Viu que podia fazer peraltagens com as palavras.
E começou a fazer peraltagens.
Foi capaz de interromper o voo de um pássaro botando ponto no final da frase.
Foi capaz de modificar a tarde botando uma chuva nela..
Recursos poéticos
Nos poemas de Barros, os recursos mais frequentemente associados ao poético estão ausentes, pois seus poemas não têm rimas e apresentam poucas aliterações e assonâncias (repetições de sons vocálicos e consonantais respectivamente). O que traz a poeticidade aos versos são as criações lexicais, como é possível observar em O Fazedor de Amanhecer, do livro de mesmo título (2001):
Sou leso em tratagens com máquina.
Tenho desapetite para inventar coisas prestáveis.
“Tratagens” e “desapetite” são palavras pouco utilizadas, pois existem outras para a mesma função, como “sou leso ao lidar com máquinas” ou “não tenho disposição ou vontade de inventar coisas prestáveis”. A primeira sugere o cruzamento vocabular entre tratamento e engrenagem, indicando que o eu-lírico não domina a linguagem das máquinas.

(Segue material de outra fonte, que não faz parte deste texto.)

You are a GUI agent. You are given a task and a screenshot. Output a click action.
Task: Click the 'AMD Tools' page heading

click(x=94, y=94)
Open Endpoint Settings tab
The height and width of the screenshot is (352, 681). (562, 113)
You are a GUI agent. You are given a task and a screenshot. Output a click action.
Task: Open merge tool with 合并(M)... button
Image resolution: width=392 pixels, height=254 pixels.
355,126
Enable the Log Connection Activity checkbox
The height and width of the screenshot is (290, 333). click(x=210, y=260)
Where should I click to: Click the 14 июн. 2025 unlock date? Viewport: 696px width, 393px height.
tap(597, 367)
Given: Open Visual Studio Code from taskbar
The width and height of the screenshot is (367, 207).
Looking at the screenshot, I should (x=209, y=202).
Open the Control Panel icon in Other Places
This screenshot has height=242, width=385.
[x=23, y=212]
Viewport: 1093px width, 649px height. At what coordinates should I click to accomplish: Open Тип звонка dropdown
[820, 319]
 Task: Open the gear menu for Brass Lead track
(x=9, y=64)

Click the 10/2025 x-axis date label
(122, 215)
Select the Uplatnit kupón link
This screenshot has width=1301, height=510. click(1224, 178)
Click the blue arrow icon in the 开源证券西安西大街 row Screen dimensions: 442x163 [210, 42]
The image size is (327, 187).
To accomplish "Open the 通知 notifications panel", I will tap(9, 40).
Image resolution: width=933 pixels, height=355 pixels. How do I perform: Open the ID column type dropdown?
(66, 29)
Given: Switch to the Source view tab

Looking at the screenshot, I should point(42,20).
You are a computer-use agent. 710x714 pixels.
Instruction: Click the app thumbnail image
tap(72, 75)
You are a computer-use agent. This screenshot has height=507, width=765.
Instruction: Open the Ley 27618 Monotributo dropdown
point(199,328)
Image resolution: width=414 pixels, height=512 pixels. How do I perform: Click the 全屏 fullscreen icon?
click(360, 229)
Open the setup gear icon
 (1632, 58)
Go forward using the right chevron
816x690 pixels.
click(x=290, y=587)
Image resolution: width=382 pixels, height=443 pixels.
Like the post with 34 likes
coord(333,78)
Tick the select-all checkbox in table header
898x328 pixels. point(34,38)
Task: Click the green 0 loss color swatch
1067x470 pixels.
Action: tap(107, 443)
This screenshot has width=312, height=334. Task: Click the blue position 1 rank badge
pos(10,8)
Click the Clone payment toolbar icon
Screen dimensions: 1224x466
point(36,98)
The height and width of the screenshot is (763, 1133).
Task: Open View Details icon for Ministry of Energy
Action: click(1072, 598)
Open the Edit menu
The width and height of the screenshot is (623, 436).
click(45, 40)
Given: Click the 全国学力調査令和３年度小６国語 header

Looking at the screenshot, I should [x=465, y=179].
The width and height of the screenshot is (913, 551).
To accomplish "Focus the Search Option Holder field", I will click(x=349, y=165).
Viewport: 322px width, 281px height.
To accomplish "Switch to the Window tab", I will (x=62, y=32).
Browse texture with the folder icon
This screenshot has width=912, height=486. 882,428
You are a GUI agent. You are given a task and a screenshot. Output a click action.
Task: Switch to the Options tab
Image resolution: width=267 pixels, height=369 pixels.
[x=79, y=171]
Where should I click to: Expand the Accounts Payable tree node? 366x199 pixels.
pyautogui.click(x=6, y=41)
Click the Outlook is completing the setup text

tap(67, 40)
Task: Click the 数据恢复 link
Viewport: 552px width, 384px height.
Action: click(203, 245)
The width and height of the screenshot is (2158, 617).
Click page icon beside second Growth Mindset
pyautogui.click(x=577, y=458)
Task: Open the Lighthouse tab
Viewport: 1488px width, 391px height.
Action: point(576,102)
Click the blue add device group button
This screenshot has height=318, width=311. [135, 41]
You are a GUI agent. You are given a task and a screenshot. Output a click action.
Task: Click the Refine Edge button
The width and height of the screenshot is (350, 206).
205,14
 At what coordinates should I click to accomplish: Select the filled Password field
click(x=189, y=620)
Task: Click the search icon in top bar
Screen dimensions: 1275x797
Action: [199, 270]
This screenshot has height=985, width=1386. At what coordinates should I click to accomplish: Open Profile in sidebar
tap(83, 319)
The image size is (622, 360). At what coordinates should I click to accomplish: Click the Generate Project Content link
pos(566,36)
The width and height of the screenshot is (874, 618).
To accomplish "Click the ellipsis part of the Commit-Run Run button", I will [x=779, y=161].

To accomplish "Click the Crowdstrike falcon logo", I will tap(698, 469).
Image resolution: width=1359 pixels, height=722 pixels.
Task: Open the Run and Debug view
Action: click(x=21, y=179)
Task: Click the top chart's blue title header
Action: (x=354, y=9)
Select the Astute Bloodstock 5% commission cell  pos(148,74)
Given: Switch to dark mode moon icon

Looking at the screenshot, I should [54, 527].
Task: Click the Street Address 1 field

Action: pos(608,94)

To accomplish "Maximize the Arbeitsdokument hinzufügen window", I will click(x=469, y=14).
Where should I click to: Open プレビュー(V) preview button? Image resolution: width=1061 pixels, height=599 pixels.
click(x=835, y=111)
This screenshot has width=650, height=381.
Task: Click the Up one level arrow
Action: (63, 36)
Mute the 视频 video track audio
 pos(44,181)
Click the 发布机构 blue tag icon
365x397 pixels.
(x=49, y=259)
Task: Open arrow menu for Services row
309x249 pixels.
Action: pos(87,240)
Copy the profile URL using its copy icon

Já “desapetite” apresenta a vontade de fazer algo como um apetite que se tem e que torna os atos uma necessidade tão vital quanto o alimento para o corpo. Cada criança tem experiência em criação neológica pela experimentação da língua no processo de aquisição.
Quando o poeta não faz eclodir um neologismo no poema, desloca as palavras, criando novos sentidos, como ocorre em Cantigas por Um Passarinho À Toa (2003):
Do alto de uma figueira
Onde pouso para dormir
Posso ver os vaga-lumes:
São milhares de pingos de luz
Que tentam cobrir o escuro.
Na primeira estrofe, os vaga-lumes passam de insetos a pingos de luz. A metáfora envolve a pintura: os pingos de luz estão pintando o céu em uma ação sempre precária pela inconstância (acende – apaga).
Tudo o que os livros me ensinassem
Os espinheiros já me ensinaram.
Tudo que nos livros
Eu aprendesse
Nas fontes eu aprendera.
O saber não vem das fontes?
Na quinta estrofe, utiliza-se o processo neológico semântico. Trata-se do deslocamento relacionado à palavra “fontes”, cujo significado foi do concreto (nascente de água) para o abstrato (origem), e recebe uma sobreposição de sentidos. Na pergunta do verso final, o eu-lírico entrelaça esses dois significados, projetando um novo sentido para a origem do conhecimento.
As metáforas são formas de apropriação do mundo. Os alunos do Fundamental I podem elaborar um baú ou varal de metáforas, explicando o mundo à moda deles.
Além da imagem criadora dos meninos-poetas, surge, nos versos, a imagem múltipla das línguas.
Não sinto o mesmo gosto nas palavras:
Oiseaux e pássaro.
Embora elas tenham o mesmo sentido.
Será pelo gosto que vem da mãe? de língua mãe?
(….)
Penso que a palavra pássaro carrega até hoje
Nela o menino que ia de tarde pra
Debaixo das árvores a ouvir os pássaros.
Nas folhas daquelas árvores não tinha oiseaux
Só tinha pássaros.
É o que me ocorre sobre língua mãe.
No poema A Língua Mãe, de O Fazedor de Amanhecer, assim como ocorreu com a palavra “fontes”, o eu-lírico alia sentidos enquanto a mãe que nutre promove, no eu, sensações (o gustativo – ter gosto) e propensões (o valorativo – apreciação) da língua. Essa reflexão de como os significados são construídos pelos eventos que vivenciamos torna-se um modo de construirmos o mundo.
Além da língua mãe, nos versos do poeta há também língua de ave e de criança. São línguas afloradas naquelas pessoas capazes de ensinar que os limites ainda não foram definitivamente colocados, como nos versos de Poeminha em língua de brincar (2007):
Ele tinha no rosto um de ave extraviada
Falava em língua de ave e de criança.
A língua desse menino dispensava pensamento, o que contraria as concepções epistemológicas, em que pensamento e linguagem têm uma relação constitutiva. Mas isso era possível:
Sentia mais prazer de brincar com as palavras
Do que pensar com elas.
Dispensava pensar.
Essa língua vista de fora pela “Dona de nome Lógica da Razão” que fala:
Isso é língua de brincar e é idiotice de criança
(….)
Isso é língua de raiz – continuou
É língua de faz de conta
É língua de brincar!
São muitas línguas e caminhos abertos na poesia de Barros para se trabalhar com o fazer poético e a descoberta do poder desse fazer.